**Testo da leggere:**
Vediamo altri tre versi:" per conubia nostra, per inceptos hymenaeos,/si bene quid de te merui, fuit aut tibi quicquam/dulce meum, miserere domus labentis et istam,/oro, si quis adhuc precibus locus, exue mentem " (vv. 316 - 319), per la nostra unione, per le nozze iniziate, se ho ben meritato di te, o se per te c'è stato qualcosa di dolce in me, abbi pietà di una casa che vacilla e deponi questo proposito, ti prego, se ancora c'è qualche posto per le preghiere. Anche questi contengono e suscitano echi . Il primo "è un'"allusione" a Catullo 64, 141 sed conubia nostra, sed optatos hymenaeos : ciò spiega le "preziosità" metriche di gusto neoterico: coincidenza della fine del secondo piede con fine di parola, cesura trocaica, lunga parola greca alla fine del verso; ma, pur con tutte le preziosità metriche, il pathos di Virgilio è più grave, più "tragico"[4].

**Record forniti:**
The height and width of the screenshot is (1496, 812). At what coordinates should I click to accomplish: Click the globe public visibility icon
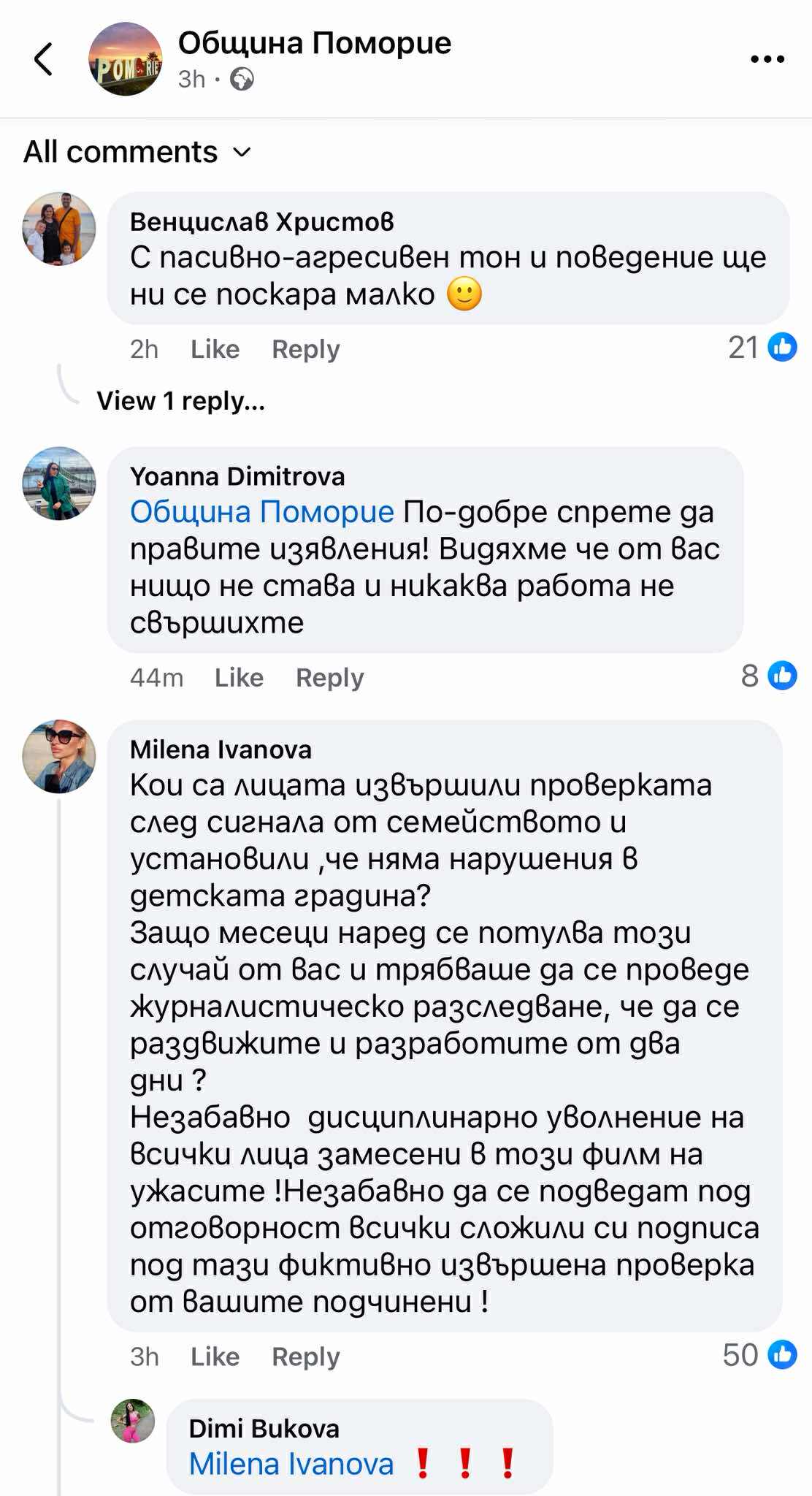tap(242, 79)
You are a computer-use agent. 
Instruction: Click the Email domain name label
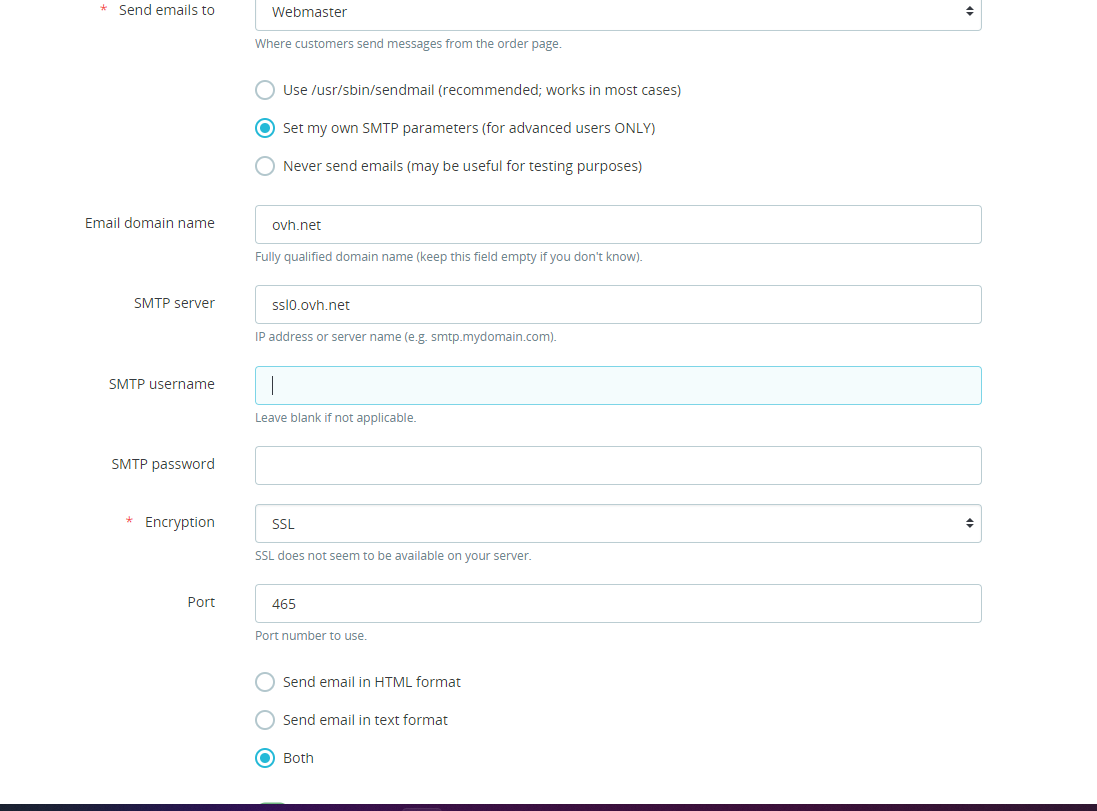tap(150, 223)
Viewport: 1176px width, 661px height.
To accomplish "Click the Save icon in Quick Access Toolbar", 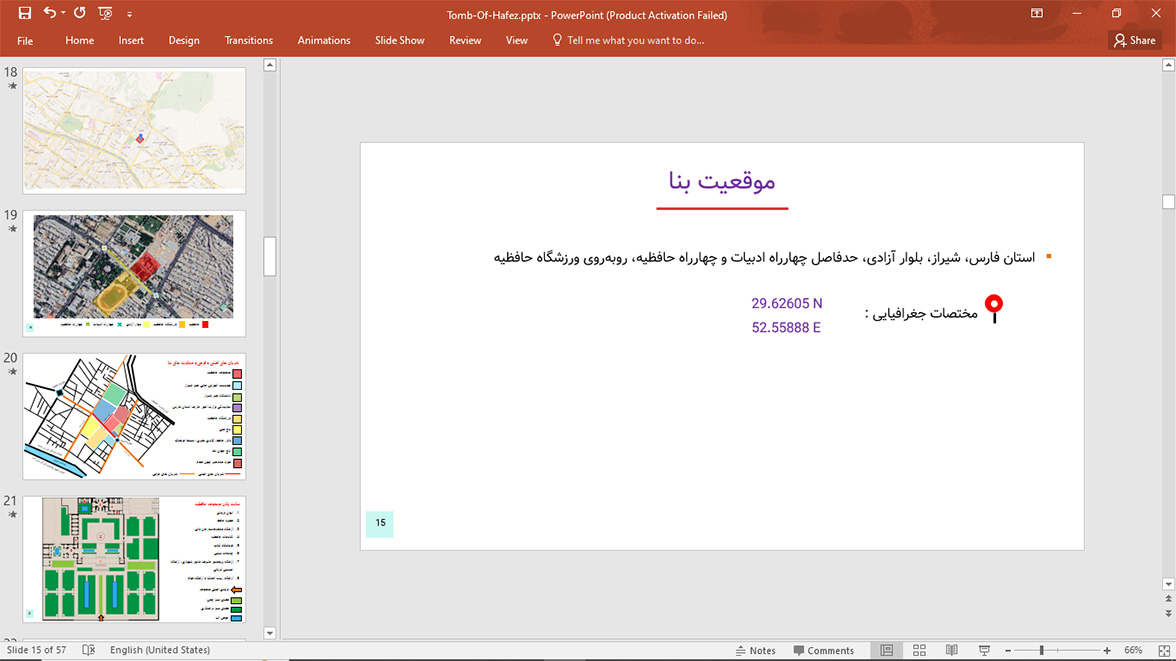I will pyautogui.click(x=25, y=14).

...

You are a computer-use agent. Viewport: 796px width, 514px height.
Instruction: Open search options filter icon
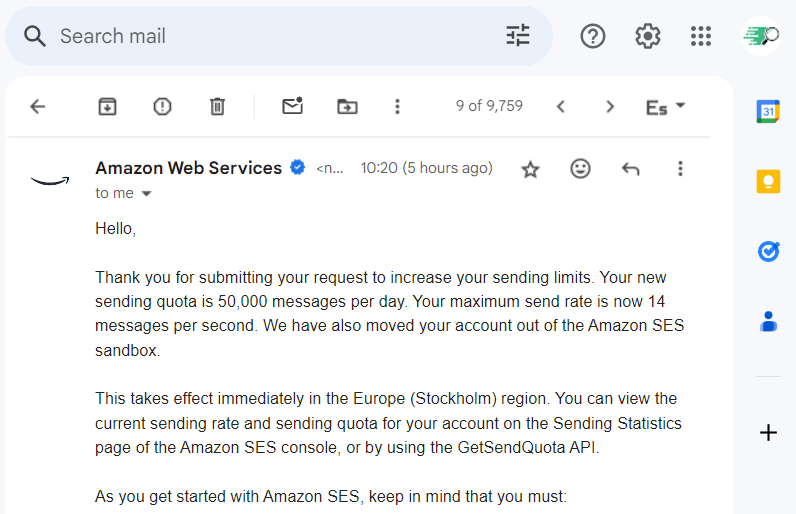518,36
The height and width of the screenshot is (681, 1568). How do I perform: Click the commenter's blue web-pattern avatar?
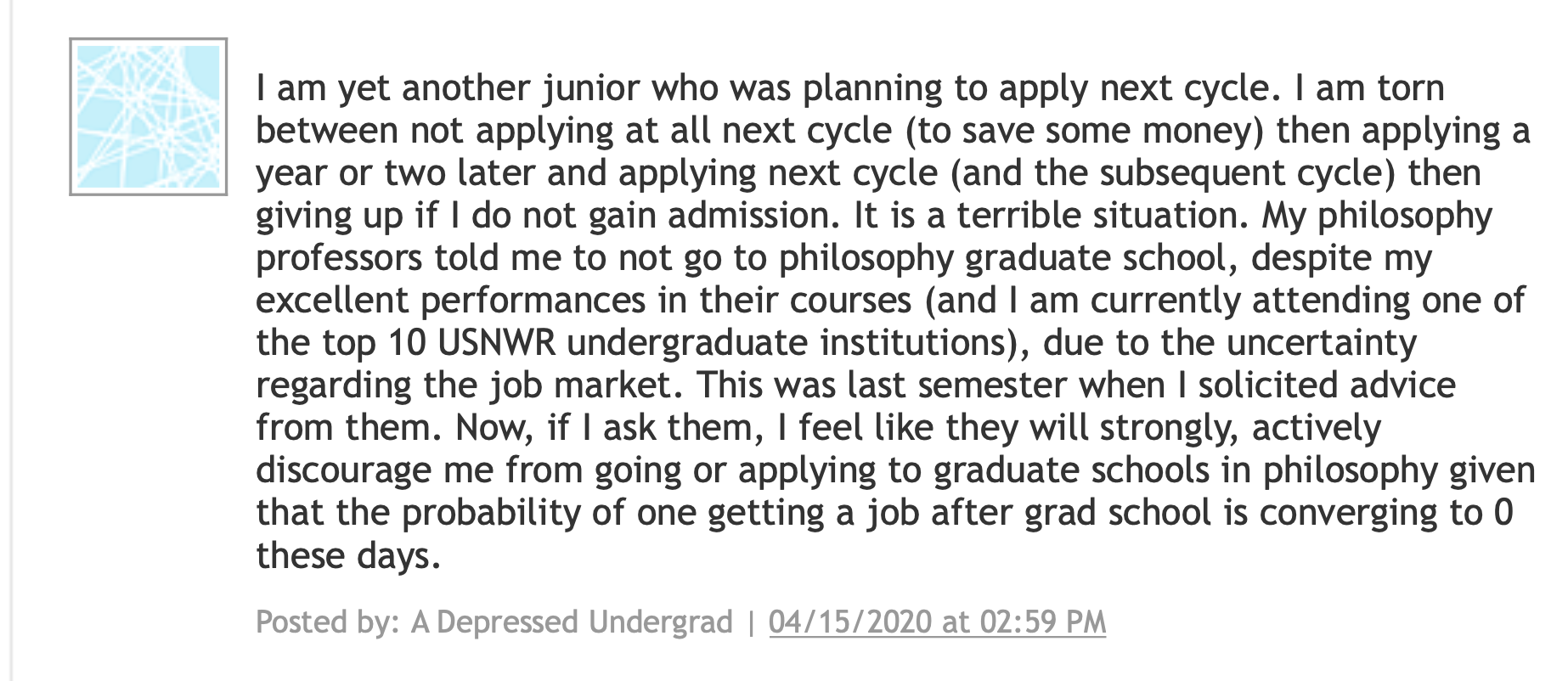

==

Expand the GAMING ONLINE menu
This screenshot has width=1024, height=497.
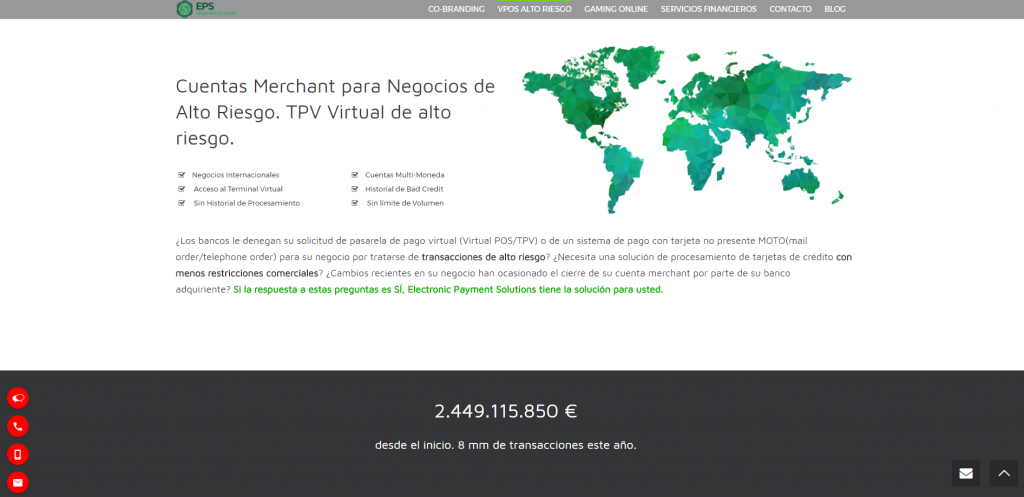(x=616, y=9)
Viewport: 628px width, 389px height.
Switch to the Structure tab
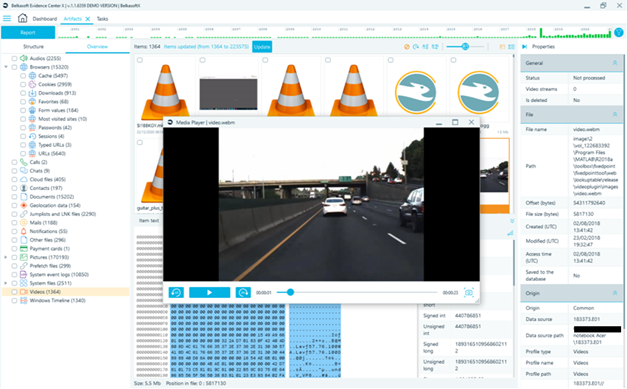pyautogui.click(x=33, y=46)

**Le consegne:**
(a) Disponi come tabella Markdown, con le colonne "Numero" e "Riga", le righe dei record nel tratto che va dalla riga che contiene "You are a computer-use agent. Viewport: 796px" fino a quella che contiene "The height and width of the screenshot is (681, 1568).", entrambe comprese, saltando le righe vuote. Lascia fuori dalla risposta le immagini.
(b) Riprendi, per favore, il commento ai versi di Virgilio dal punto in cui si ferma.
Il testo e i record non hanno alcun legame tra loro.

**Soluzioni:**
(a)
| Numero | Riga |
|---|---|
| 1 | You are a computer-use agent. Viewport: 796px width, 514px height. |
| 2 | Instruction: Open search options filter icon |
| 3 | 518,36 |
| 4 | The height and width of the screenshot is (681, 1568). How do I perform: Click the commenter's blue web-pattern avatar? |

(b)
Enea le risponde: "Desine meque tuis incendere teque querellis - Italiam non sponte sequor" (360 - 361). E' uno degli aspetti dell'empia pietas di Enea denunciata recentemente da Gustavo Zagrebelsky[5] 

 

 

giovanni ghiselli



[1] Poi mutato in costellazione: Cfr “Quando Orїon dal cielo/declinando imperversa,” l’incipit dell’Ode La caduta del Parini

[2]J. Roth, Giobbe , p. 141.

[3]64, 133.

[4]A. La Penna - C. Grassi, op. cit., p. 425.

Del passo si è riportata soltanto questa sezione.